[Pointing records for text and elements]

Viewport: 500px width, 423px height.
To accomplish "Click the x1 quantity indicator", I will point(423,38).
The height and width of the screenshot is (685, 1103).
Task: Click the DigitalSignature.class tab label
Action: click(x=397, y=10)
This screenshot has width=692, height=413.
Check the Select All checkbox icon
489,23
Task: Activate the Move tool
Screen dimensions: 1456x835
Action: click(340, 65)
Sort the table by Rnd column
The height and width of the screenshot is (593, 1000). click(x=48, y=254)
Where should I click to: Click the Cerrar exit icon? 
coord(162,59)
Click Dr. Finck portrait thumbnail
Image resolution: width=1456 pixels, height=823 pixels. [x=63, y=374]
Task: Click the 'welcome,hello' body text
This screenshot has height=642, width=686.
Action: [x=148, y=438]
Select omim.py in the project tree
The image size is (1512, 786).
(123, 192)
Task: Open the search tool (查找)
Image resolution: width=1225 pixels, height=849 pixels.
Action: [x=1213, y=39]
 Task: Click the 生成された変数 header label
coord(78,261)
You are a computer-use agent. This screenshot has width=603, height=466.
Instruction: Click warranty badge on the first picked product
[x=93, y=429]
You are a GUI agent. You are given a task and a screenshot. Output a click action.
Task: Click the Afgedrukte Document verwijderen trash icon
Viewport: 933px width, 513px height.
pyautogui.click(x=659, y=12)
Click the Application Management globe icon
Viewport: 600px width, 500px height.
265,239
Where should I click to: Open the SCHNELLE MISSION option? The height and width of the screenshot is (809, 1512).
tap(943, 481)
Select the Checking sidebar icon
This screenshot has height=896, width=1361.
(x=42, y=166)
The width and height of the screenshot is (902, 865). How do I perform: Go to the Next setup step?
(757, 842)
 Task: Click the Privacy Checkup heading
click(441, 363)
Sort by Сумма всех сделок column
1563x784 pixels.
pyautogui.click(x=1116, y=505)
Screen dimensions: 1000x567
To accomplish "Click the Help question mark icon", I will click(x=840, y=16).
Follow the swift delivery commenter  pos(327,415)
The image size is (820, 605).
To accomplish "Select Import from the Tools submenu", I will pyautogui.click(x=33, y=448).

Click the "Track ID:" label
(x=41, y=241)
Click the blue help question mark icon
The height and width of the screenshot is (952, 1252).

Task prompt: Please write out the stretch of items from the line that contains "You are a GUI" through the line that contains "tap(943, 481)", both ends included and requests kept. Scale every coordinate in the answers by 1.75 and round to whole numbers with halves going up, leaving all other numbers as they are.

Correct output:
You are a GUI agent. You are given a task and a screenshot. Output a click action.
Task: Click the Afgedrukte Document verwijderen trash icon
Viewport: 933px width, 513px height.
pyautogui.click(x=1153, y=21)
Click the Application Management globe icon
Viewport: 600px width, 500px height.
464,418
Where should I click to: Open the SCHNELLE MISSION option? The height and width of the screenshot is (809, 1512).
tap(1650, 842)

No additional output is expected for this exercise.